One Month In and I'm No Don Draper

One month ago I was offered a job writing copy. For those of you who know me, you're probably thinking, "I didn't know Jared went to school for marketing," or, "Wow, I had no idea he was pursuing a marketing career." Well, I didn't and I wasn't. Yet here I am, in the world of marketing, trying to reach deep into my knowledge base of Mad Men.  


What have I learned so far? 

I'm no Don Draper.  

What I do

New job. New roles. Tons of new things.

Almost a month ago (I just finished up my fourth week) I was offered a job at a software startup, hired as a Junior Copy Editor. At first I thought, "This is going to be awesome. I'm going to edit what everyone writes: blogsemails and support articles, making sure everything has the same's going to be a super rad job."

Little did I know editing would be the tiniest portion of my job. Writing would be the focus. Actually, it’s virtually everything. 

Three blog posts a week. One ebook or worksheet – premium content – a week. Support articles. Press releases. Sales collateral. Marketing emails. Website content. All the writing, produced by moi. 

The three blog posts is what got me. Here's why.

The struggs

Kindful – the company I work for – is a software startup that was founded in 2011. The software is a CRM for nonprofits: a way for nonprofits to fundraise, track donors, and integrate all transaction and contact data with other services (like MailChimp and Shopify) to create one central hub to track their donor information. There are a variety of other software companies making similar solutions, but most out there try to do all-in-one platforms, where you have to use their email automation, forms, event planning, etc. Kindful focuses on providing a powerful database that integrates with tools that do the other things (email, events, volunteer tracking) better, so they can focus on the core. There aren't really many nonprofit database platforms out there trying (or succeeding) to accomplish that.

The company is killer. No denying that. They're innovating in a space that is antiquated and needs the innovation. The hard part is the customers. I don't know anything about nonprofits.

Granted, I've worked for churches almost my entire life. But they're a little different than most nonprofit organizations. Since churches have the whole tithe thing, they don't really fit into the charitable donation sector. So while I have ample background in church culture, the nonprofit world is different.

Because of this difference, I've had a major learning curve. To write even one blog at a time, I've had to read over tons of competitors' and industry blogs, articles, and research to get my head in the game. It's basically like writing thousand-word research papers with a goal to drive sales. Three times a week! 

The success

With all that said, it's been a blast. The change of pace has been phenomenal. Consistent and normal work hours have been the greatest thing of all time. I've been able to plan more activities, work out regularly, and feel more rested, even with less sleep overall. Consistently waking up at the same time has been a game changer. 
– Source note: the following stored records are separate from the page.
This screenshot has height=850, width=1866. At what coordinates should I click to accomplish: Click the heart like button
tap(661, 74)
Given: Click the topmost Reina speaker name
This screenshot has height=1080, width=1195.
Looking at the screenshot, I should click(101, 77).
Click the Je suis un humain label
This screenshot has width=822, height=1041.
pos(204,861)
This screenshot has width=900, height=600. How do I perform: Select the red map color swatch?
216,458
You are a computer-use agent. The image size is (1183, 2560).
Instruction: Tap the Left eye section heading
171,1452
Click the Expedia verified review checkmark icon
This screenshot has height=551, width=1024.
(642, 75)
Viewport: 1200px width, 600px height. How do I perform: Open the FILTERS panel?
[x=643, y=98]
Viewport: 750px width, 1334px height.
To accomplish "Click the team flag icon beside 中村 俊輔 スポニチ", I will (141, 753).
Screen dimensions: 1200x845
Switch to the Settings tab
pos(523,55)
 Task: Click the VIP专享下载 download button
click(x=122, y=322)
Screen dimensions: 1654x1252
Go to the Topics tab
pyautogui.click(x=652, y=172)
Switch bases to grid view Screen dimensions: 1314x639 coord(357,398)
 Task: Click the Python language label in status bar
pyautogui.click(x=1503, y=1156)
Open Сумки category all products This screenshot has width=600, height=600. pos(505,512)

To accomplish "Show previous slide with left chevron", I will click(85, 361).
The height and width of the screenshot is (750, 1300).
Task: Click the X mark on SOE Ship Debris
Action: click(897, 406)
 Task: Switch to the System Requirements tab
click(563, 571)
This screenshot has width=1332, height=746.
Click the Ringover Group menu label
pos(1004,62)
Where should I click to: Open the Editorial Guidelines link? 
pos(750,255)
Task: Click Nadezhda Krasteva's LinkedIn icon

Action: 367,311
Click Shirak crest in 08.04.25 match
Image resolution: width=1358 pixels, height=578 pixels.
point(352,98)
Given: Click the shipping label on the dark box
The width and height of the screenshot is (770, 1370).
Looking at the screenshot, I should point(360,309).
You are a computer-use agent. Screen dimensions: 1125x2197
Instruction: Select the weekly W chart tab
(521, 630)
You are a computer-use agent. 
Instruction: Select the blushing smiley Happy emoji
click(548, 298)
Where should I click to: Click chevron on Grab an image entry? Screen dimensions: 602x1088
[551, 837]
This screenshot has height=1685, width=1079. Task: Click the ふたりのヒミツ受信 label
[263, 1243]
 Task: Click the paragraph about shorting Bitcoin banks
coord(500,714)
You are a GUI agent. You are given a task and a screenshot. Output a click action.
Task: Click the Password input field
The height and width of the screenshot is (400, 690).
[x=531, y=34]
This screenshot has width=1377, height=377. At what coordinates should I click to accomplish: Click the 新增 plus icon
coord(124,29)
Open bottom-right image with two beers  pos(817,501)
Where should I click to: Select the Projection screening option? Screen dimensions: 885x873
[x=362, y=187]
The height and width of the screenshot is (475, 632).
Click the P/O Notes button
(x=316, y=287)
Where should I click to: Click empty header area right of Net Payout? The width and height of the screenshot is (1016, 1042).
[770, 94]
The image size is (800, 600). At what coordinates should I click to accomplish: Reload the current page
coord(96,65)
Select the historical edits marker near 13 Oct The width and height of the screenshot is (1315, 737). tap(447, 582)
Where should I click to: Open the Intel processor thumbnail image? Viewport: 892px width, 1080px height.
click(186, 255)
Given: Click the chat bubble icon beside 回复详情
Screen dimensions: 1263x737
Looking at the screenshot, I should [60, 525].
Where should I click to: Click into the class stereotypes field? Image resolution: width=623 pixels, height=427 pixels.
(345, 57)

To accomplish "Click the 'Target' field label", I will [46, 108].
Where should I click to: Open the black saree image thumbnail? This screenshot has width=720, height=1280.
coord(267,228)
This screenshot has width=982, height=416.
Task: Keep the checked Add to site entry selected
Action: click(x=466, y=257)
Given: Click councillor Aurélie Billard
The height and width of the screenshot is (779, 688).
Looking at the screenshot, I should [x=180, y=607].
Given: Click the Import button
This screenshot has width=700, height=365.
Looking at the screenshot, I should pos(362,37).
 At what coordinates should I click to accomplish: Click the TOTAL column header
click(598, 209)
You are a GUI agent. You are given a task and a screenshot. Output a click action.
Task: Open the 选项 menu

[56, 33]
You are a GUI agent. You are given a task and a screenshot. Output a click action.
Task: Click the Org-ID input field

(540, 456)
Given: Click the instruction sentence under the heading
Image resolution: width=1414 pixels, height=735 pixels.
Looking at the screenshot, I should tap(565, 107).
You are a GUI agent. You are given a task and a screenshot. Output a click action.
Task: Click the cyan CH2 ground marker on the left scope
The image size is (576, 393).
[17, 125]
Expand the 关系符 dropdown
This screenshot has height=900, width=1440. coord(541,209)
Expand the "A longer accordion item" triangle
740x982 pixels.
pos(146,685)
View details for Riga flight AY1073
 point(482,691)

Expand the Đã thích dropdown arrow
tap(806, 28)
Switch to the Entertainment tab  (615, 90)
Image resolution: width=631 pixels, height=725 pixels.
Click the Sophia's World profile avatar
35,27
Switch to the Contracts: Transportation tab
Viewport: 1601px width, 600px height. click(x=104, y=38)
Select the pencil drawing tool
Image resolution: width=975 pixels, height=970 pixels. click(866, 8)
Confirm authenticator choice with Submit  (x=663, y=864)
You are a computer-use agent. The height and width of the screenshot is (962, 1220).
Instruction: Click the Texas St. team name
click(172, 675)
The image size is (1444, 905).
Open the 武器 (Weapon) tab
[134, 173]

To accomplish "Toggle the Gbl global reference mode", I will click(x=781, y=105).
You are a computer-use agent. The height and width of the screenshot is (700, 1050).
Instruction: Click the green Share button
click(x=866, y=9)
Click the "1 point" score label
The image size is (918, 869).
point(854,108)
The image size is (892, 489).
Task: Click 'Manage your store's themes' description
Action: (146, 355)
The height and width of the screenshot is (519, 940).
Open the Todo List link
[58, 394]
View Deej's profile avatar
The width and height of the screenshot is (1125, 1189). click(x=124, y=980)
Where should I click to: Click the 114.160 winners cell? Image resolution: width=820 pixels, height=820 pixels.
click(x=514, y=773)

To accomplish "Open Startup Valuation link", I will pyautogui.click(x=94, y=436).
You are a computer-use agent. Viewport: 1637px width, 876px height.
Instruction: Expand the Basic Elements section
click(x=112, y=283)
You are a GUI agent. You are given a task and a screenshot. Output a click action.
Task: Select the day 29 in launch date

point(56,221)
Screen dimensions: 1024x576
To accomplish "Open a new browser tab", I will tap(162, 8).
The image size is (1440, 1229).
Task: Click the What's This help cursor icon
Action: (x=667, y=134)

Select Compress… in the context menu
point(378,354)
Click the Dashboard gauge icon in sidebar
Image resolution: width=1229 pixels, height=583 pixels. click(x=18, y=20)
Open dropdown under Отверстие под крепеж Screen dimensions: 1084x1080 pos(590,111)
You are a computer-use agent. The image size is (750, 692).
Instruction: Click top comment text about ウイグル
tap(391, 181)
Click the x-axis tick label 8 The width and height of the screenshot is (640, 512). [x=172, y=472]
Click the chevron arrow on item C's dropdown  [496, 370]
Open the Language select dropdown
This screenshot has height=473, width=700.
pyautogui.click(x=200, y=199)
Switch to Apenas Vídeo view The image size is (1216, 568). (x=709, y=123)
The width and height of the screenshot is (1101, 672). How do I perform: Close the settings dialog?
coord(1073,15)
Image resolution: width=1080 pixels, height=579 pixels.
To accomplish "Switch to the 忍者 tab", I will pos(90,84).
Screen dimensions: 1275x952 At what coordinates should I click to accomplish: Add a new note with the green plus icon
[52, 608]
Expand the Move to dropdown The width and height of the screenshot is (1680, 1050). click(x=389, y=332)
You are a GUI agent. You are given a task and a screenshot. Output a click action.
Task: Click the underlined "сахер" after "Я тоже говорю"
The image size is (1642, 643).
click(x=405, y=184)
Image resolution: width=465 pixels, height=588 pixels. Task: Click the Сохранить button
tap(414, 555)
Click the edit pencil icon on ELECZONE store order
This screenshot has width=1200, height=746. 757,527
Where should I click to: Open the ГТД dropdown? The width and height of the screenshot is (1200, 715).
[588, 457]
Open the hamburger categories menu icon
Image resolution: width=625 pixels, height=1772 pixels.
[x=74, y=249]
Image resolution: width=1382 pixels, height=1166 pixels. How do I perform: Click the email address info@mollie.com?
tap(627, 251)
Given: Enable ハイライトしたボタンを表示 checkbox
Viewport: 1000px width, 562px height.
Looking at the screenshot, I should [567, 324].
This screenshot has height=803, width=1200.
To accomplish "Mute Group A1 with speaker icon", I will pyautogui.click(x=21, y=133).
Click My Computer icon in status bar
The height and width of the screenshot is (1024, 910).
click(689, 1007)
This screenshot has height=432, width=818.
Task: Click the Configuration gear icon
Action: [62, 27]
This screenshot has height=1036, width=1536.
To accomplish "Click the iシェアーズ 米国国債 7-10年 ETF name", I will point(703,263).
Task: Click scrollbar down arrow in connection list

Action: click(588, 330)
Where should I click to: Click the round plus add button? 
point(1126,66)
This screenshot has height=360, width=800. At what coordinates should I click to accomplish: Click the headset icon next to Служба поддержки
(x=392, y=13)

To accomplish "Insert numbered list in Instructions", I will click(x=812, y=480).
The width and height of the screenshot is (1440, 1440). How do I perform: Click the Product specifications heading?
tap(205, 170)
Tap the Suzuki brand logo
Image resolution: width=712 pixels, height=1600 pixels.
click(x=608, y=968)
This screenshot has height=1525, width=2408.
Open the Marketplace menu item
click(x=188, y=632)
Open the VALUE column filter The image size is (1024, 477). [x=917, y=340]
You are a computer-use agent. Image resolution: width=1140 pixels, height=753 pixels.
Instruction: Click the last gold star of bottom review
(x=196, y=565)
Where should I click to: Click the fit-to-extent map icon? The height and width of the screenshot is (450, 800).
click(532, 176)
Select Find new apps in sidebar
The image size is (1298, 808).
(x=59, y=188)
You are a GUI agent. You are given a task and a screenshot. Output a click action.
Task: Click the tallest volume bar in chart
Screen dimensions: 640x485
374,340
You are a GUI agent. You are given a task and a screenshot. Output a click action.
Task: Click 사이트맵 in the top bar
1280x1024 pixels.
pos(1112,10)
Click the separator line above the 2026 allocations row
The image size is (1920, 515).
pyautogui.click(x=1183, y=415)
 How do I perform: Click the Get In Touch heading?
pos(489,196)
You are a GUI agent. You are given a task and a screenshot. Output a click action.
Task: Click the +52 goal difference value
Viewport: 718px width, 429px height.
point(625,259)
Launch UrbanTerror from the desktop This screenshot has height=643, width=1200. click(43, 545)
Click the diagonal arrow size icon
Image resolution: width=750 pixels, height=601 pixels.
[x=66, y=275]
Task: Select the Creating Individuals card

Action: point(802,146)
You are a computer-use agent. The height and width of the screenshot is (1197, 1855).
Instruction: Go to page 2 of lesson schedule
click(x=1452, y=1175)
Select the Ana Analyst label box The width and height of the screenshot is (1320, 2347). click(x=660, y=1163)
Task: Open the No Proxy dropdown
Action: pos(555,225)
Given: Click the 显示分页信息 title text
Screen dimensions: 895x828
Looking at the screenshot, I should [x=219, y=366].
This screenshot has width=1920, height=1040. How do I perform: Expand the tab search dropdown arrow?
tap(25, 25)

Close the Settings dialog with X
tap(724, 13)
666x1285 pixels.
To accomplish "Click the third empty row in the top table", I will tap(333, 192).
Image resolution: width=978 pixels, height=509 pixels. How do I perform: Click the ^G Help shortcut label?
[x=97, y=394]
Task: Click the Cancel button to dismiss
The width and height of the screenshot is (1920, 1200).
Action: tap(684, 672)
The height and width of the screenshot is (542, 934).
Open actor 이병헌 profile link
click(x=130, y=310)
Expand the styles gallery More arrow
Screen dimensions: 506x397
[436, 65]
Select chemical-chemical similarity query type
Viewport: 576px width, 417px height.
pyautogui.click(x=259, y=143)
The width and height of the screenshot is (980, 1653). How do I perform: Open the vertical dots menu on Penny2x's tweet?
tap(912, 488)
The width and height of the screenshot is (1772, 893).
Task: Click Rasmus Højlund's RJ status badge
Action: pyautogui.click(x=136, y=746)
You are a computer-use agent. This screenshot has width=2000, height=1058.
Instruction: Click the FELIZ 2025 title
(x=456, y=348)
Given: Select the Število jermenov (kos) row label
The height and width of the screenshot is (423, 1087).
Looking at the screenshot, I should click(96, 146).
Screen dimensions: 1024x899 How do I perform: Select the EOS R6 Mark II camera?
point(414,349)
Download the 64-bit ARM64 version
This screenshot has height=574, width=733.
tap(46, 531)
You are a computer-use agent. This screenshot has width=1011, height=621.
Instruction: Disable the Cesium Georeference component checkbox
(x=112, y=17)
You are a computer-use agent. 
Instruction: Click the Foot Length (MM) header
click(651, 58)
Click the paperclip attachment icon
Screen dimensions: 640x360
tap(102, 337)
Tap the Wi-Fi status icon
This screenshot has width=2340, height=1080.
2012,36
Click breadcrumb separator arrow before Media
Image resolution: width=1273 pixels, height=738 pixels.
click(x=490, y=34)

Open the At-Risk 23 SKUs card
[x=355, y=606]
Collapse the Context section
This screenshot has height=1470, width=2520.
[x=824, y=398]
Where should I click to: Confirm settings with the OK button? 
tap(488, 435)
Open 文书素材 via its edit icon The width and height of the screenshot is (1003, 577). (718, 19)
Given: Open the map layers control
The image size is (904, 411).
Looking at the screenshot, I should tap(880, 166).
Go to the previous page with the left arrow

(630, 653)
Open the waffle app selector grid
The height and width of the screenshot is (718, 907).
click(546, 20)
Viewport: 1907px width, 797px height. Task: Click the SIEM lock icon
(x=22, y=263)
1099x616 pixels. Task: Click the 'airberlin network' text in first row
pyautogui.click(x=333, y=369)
Even with the uphill battle of learning about the nonprofit world, it's been an awesome challenge to learn the ins and outs and gain understanding of the sector. Even learning how to write new mediums (like marketing blogs, press releases, and worksheets) has been so fun. I'm loving this job. It's a new kind of engaging and challenging for my brain, and I go home every day satisfied with the day's work, but not overloaded with people and emotions. It's been a blast.

The latest

The latest thing I've been learning is the genius of marketers. I've been given tons of tasks, and after many of the tasks, my managers rework a lot of the copy to have a different focus or point. I usually just put my head down and hammer out what I think they have asked me to write, but I haven't quite figured out that bigger picture thing. The Don Draper moment. When he takes a step back and reworks the whole vision of the ad to fit what the customer is thinking. What they want to be thinking before they ever think it. 

My goal is to get on that level. I'm far from it. But Ali and I have thought about watching through Mad Men again, so maybe I'll figure it out by the end.